How Banks, Marketers Aid Scams… and how they prevent it

Today's Wall Street Journal includes a story "How Banks, Marketers Aid Scams" that tells how common business practices may help scammers. Although the story mentions some of the controls in the mailing list business, it fails to mention most of them.

The common public perception of mailing lists is that personal information is being freely traded without any controls. Nothing could be further from the truth. In fact, you'd be suprised how many controls are in place to prevent inappropriate use of mailing lists. Here are a few:

  1. Mailing lists have well-established opt-out or opt-in policies to give individuals control of their inclusion on a list
  2. Lists are typically "rented" or "exchanged" for 1-time use (versus purchased for unlimited use) – this prevents overuse
  3. List rentals require list owner approval as part of a formal clearance process – this prevents mis-use
  4. Getting approval requires samples of your mail piece or telemarketing script – this prevents inappropriate use of the list
  5. Professional List Brokers and List Managers typically act as intermediaries on transactions and will stop fraud in its tracks to protect their clients and their livelihood. Many maintain black lists of unethical mailers to aid in this process.
  6. List rentals require a formal list rental agreement (LRA) that restricts use of the mailing list to the purpose set forth. This contract prevents misunderstandings and adds formal accountability to the process.
  7. List rentals are "anonymous" – the buyer never takes possession of the list. Instead, a trusted 3rd party service bureau handles the data - this prevents stealing of mailing lists
  8. Lists are seeded to ensure that the use of the mailing list complies with the agreement. Mailboxes are set up to receive the mailings/emails/calls and these are tracked – this prevents mis-use.
  9. Members of the Direct Marketing Association abide by a Privacy Promise and Code of Ethics.

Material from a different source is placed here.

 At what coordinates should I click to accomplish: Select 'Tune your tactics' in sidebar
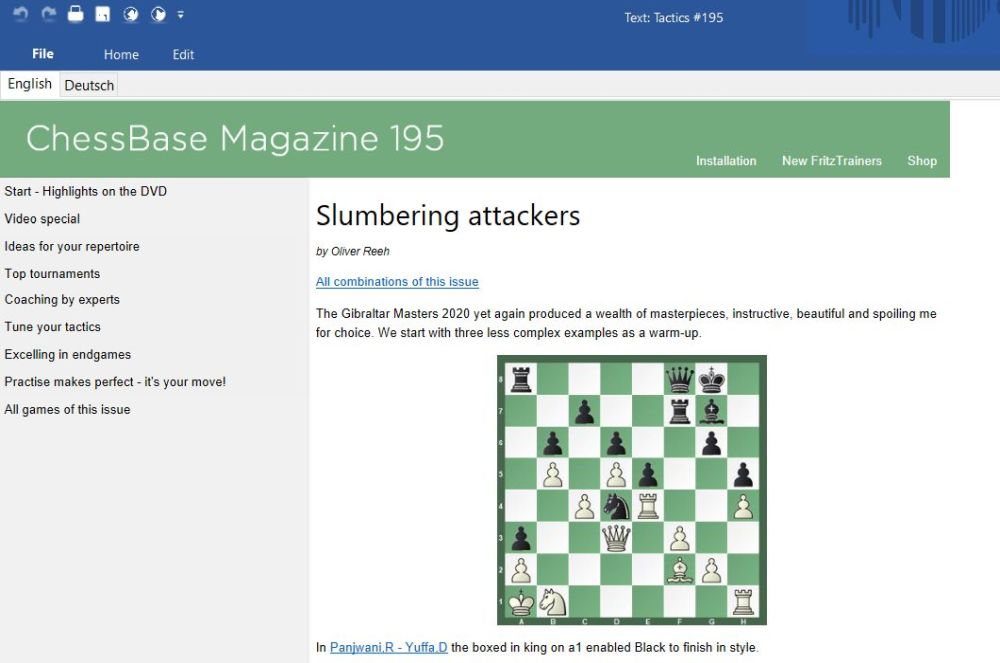pyautogui.click(x=52, y=327)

NextMark's technology enables these controls and more that give consumers better protection. At the same time, NextMark enables organizations to reach their market directly with highly relevant communications (by weeding out people who consider their communication "junk mail" or "spam").

Of course, list owners aren't required to use NextMark, join the Direct Marketing Association, or go through the list broker/list manager channel to sell their list. But the ethical list owners, such as The Wall Street Journal itself, and their list managers will follow this protocol to prevent mis-use of their data and to protect consumers.

More attention needs to be paid to unscrupulous list owners and marketers who don't follow the rules.